L’avvocato, mercoledì 18, scrive poche semplici e chiare righe:
“Caro Ernesto, Massimo Moratti intende acquisire il pacchetto di controllo della società, attende una tua telefonata”.
Pellegrini riceve la lettera ma rimane sul vago. Troppo è l’amore per l’Inter per pensare di lasciarla. Sarebbe una rinuncia enorme. Moratti e Pellegrini si erano già incontrati il 26 ottobre dell’anno precedente. Avevano affrontato discorsi extracalcistici e sull’eventualità di vendere da parte di Pellegrini solo un timido accenno, con Moratti che aveva parlato della sua disponibilità ad acquistare.
Ricordava l’avvocato Prisco: “Da tempo aleggiava la possibilità, l’idea di un cambio presidenziale anche se io sono sempre stavo governativo. Ho affiancato il governo di Rinaldo Masseroni dal ’49 al ’55, di Angelo Moratti dal ’55 al ’68, di Ivanoe Fraizzoli dal ’68 all’84 e di Ernesto Pellegrini e un governo forte significa una guida sicura, tiene viva la tradizione, innovando quanto necessario. Però all’indomani della finale di coppa Uefa vinta con l’Austria Salisburgo, qualcuno affermò che con il doppio palo centrato dagli austriaci io ero stato retrocesso nella classifica dei supertifosi interisti. Mi aveva scavalcato il Padreterno che ci aveva salvato. Un segno del destino. Quello era, secondo me, il momento di vendere ma Pellegrini rilanciò, da ottimo presidente quale era, investendo un altro pacco di miliardi.”

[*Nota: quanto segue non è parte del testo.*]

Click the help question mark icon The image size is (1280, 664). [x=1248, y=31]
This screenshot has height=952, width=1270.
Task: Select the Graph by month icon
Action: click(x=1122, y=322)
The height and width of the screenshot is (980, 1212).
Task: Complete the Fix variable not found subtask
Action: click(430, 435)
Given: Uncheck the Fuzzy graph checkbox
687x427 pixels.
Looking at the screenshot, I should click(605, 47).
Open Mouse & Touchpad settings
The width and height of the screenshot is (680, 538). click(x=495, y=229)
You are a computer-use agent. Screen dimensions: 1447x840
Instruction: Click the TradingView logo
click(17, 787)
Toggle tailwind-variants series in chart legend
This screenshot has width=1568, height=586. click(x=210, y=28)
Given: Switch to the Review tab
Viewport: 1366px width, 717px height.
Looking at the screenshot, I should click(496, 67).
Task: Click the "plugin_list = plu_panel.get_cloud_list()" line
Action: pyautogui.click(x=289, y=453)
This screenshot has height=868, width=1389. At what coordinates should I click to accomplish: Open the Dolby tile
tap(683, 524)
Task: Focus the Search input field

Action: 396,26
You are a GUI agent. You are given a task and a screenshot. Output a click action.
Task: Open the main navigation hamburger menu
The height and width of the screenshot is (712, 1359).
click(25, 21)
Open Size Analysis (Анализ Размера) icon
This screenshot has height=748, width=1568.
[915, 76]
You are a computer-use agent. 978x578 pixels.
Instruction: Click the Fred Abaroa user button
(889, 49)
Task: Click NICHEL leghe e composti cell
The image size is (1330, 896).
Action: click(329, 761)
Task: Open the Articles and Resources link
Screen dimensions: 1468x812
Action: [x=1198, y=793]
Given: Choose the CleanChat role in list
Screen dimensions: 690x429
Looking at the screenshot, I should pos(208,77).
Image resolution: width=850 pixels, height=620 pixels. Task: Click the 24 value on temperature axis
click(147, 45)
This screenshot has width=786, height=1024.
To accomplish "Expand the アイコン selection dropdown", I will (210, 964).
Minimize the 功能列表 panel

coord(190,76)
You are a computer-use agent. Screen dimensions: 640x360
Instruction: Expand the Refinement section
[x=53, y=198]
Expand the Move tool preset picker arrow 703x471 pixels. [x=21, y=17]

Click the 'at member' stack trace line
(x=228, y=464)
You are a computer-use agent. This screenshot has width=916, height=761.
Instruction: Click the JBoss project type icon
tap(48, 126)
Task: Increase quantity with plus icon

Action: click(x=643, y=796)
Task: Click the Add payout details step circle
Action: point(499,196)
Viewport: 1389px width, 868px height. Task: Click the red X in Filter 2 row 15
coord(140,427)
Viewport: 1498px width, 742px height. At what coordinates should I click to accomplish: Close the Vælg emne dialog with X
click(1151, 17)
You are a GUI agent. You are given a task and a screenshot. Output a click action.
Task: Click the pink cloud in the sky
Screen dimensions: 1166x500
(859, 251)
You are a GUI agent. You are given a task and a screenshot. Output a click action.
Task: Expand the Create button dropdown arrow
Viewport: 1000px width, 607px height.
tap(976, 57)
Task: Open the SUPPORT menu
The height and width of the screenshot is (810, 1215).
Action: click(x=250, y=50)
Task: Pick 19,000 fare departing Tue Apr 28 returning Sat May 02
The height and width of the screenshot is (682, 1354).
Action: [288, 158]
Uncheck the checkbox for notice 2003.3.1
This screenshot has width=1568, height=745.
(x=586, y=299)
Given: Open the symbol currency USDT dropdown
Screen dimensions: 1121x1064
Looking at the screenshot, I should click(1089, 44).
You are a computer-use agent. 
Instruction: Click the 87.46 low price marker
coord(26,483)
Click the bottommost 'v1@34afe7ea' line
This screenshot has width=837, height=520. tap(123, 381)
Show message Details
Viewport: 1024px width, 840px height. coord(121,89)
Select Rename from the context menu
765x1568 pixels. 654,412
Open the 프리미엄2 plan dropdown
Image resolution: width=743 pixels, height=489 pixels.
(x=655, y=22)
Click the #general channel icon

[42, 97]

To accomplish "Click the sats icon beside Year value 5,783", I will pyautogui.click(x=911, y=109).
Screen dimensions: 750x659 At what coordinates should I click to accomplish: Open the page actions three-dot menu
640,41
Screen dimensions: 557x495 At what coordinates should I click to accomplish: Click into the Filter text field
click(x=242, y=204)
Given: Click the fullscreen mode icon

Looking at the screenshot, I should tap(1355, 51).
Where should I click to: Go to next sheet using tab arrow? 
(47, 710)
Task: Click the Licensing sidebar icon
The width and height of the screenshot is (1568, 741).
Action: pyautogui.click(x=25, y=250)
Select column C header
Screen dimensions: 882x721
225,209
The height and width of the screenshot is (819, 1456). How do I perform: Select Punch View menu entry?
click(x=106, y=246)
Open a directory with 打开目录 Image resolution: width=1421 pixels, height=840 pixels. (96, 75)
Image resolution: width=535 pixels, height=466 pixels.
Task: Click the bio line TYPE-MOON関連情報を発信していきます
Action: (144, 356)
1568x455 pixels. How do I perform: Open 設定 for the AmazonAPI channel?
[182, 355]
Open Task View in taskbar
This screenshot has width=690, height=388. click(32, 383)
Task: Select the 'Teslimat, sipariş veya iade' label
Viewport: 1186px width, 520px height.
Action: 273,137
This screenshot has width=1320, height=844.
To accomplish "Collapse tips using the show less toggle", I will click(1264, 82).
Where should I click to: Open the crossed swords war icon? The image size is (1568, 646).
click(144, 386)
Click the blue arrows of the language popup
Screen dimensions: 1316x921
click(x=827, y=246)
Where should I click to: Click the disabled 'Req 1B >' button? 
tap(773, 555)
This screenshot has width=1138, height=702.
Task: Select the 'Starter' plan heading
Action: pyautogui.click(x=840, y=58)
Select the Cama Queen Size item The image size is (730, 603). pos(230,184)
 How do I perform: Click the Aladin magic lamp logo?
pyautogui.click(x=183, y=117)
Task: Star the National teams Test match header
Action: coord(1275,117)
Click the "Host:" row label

Nella trattativa, Prisco, non è stato né il mediatore né il grande tessitore. Esisteva una volontà precisa sia di Moratti sia di Pellegrini. L’avvocato è stato un punto di appoggio su cui risollevare il pallone nerazzurro. E ha cercato di coprire gli incontri tra le parti, visto che erano braccati dai giornalisti, ricorrendo a qualche trucchetto. “Dissi che l’incontro fra Pellegrini e Moratti – già avvenuto il 27 gennaio – si sarebbe effettuato il martedì successivo. Ma accadde una circostanza curiosa. Lascio il mio studio e mi avvio in corso Monforte 2 sede del colloquio. Arrivo ed entro spedito in un ufficio. Mi ero sbagliato, era la sede di una ditta di orologi. Mi vede la custode e mi dice candidamente: “Guardi che probabilmente deve salire nell’altra scala, al secondo piano.” Altro che segretezza! La sera del 23 gennaio Prisco era stato a casa di Pellegrini, dove era riunita l’altra cordata di imprenditori candidata all’acquisto dell’Inter, parlano, poi chiede di chiamare un taxi. Fuori stazionava qualche giornalista. La signora Ivana, moglie di Pellegrini, si offre di accompagnare Prisco in macchina. “Meglio di no – le dice Prisco – altrimenti diranno che oltre alla squadra voglio portare via a suo marito la moglie…” Mentre torna a casa l’avvocato ha il timore che la trattativa con Moratti potesse saltare. Fu lo stesso Moratti a mostrargli tranquillità, poi Pellegrini che stava soppesando le offerte gli disse:
“Peppino, devo scegliere…”
“Moratti, presidente, Moratti!”
Poi, finalmente, nei primi giorni di febbraio cala un certo silenzio sulla vicenda e le parti trattano con serenità. Il 17 febbraio, nel pomeriggio squilla il telefono di casa Prisco. Era Pellegrini.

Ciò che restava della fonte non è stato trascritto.